November 28, 2008

You Ask, I Answer: Carob

Can you tell me what, exactly, carob is?

I bought the wrong bag of trail mix by accident today and it has almonds, raisins, cashews, and carob.

The taste is okay. I just don't know what I'm eating!

-- Ray Amila
New York, NY

Although carob is a popular vegan substitute for milk chocolate, it is actually a legume!

It is made from the pulp of the pods of an evergreen tree indigenous to the Mediterranean Sea region (although it is now grown in many parts of the world.)

In some countries, like Israel, it is common to dunk the pods in hot water for about thirty seconds (just enough to soften them) and chew on them as a snack.

In the United States, carob pods are usually roasted, ground into powder, and then used to make things like carob chips (which can then go into vegan cookies, or used as toppings for vegan ice cream.)

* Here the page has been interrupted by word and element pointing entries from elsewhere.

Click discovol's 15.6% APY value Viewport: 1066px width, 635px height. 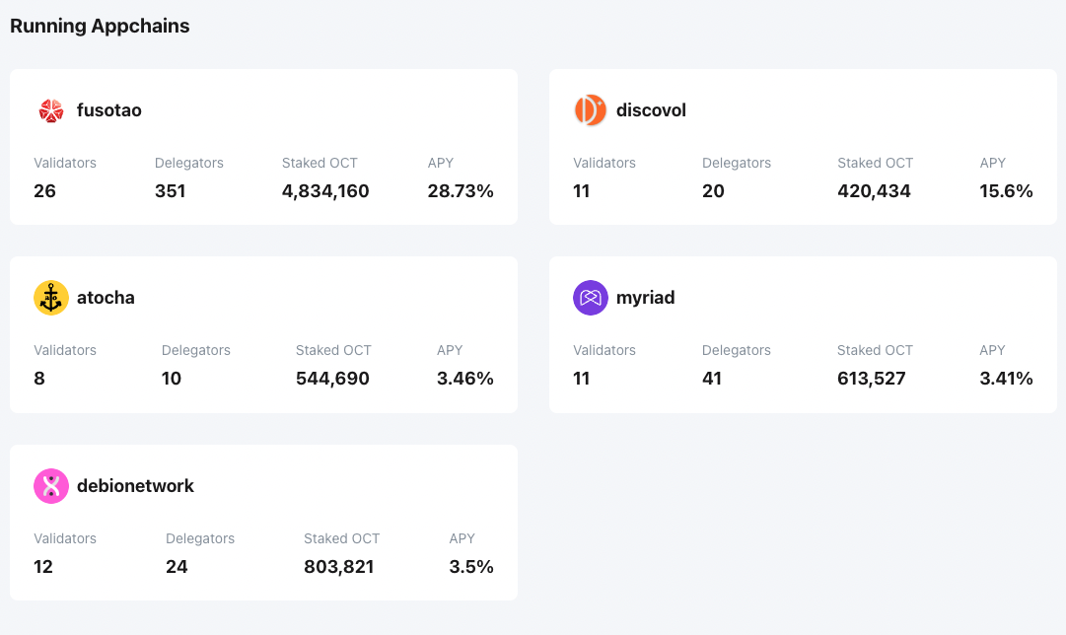pos(1006,191)
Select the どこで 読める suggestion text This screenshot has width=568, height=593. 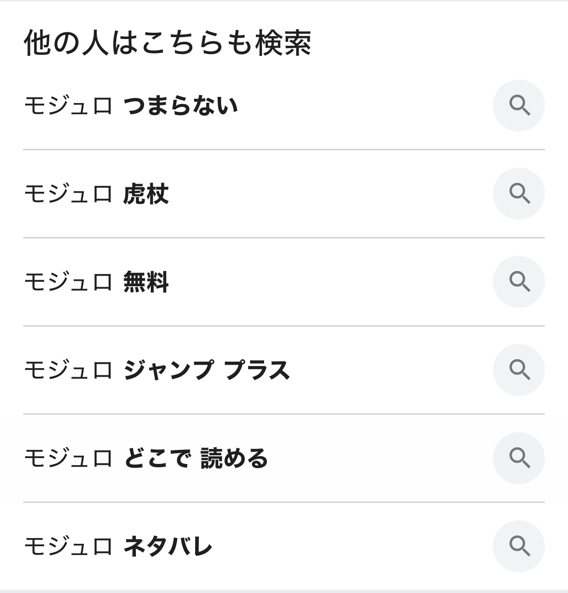(x=196, y=459)
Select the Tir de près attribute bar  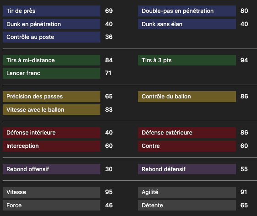pos(51,11)
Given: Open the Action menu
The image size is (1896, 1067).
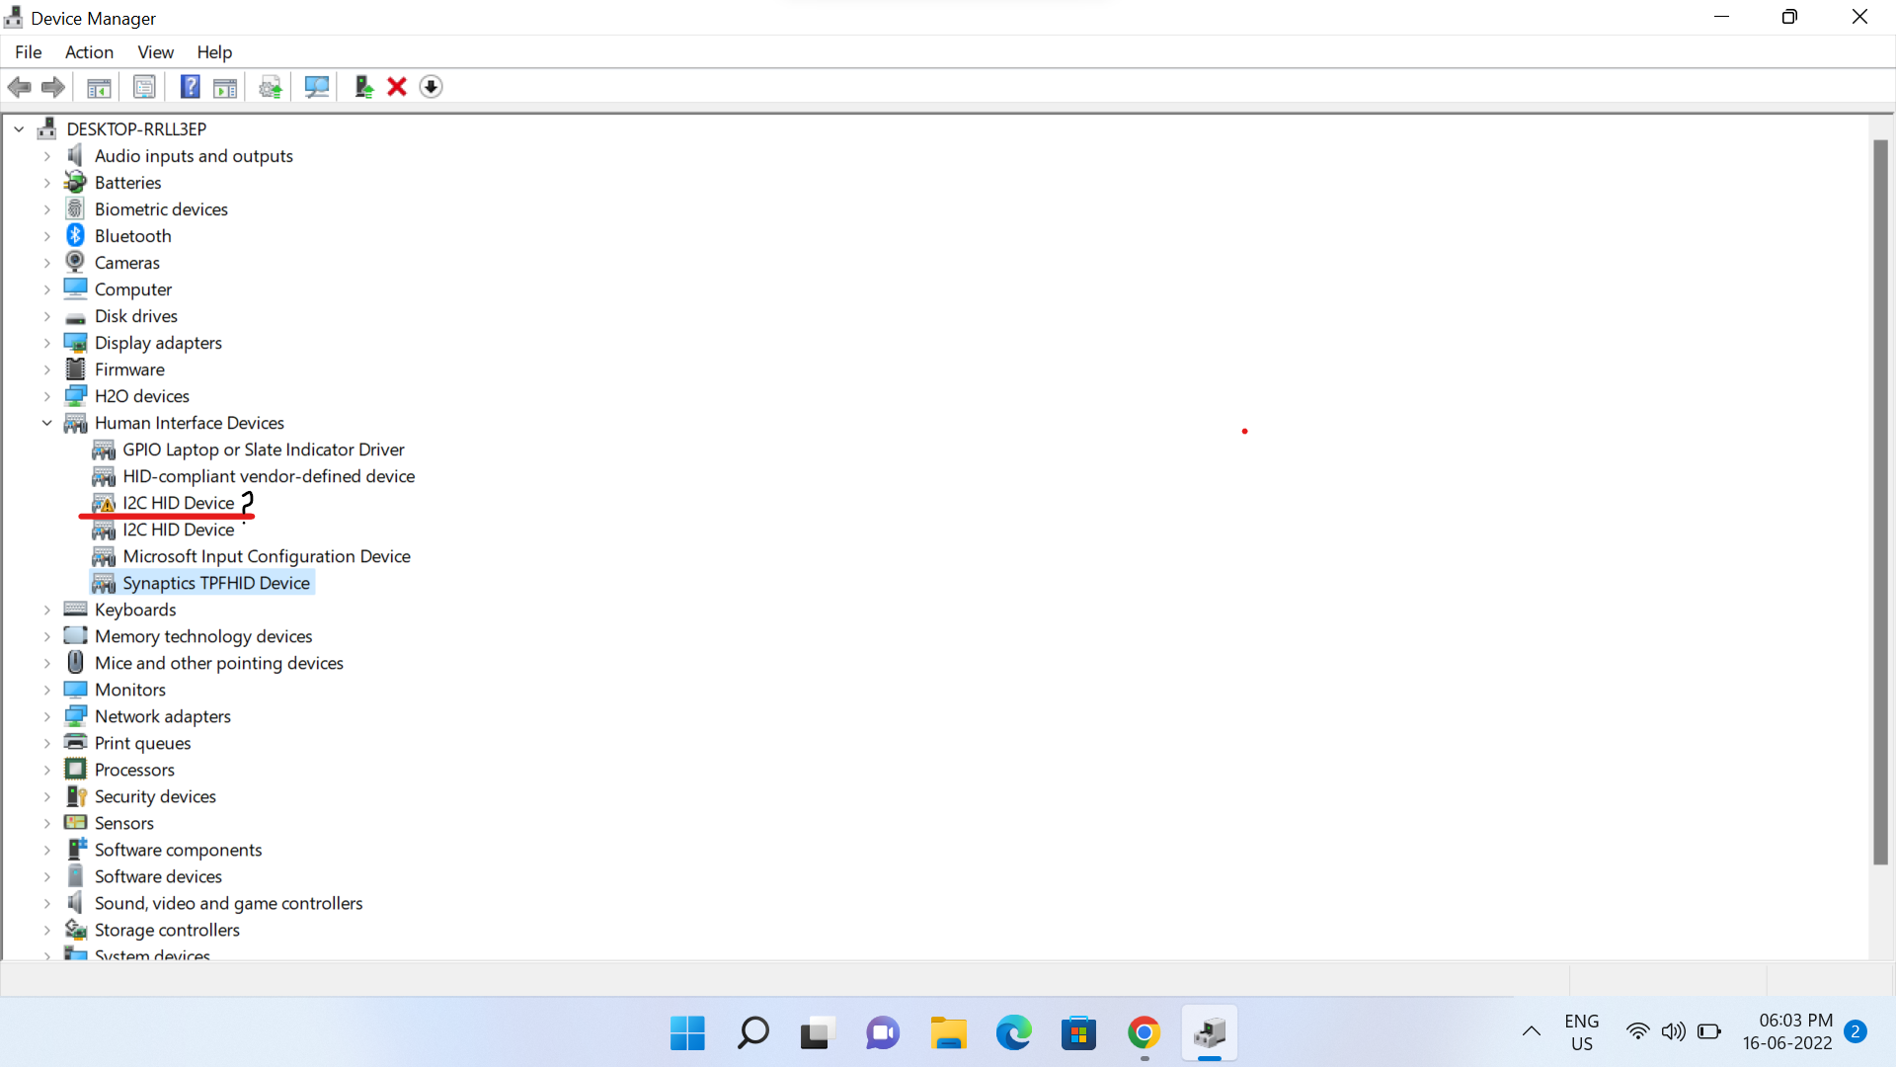Looking at the screenshot, I should pyautogui.click(x=89, y=52).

I should note, though, that not ALL carob products are vegan. Some carob manufacturers add milk solids to them, so always be sure to read the ingredient label.

Some people seek out carob because it is naturally caffeine-free.

Others like it because it is a cocoa powder substitute that offers a good dose of calcium.

Two tablespoons of carob powder, for instance, provides almost a tenth of the mineral's daily recommended intake (that same amount of cocoa powder only provides one percent.)

So don't worry, you're not eating some sort of Frankenfood!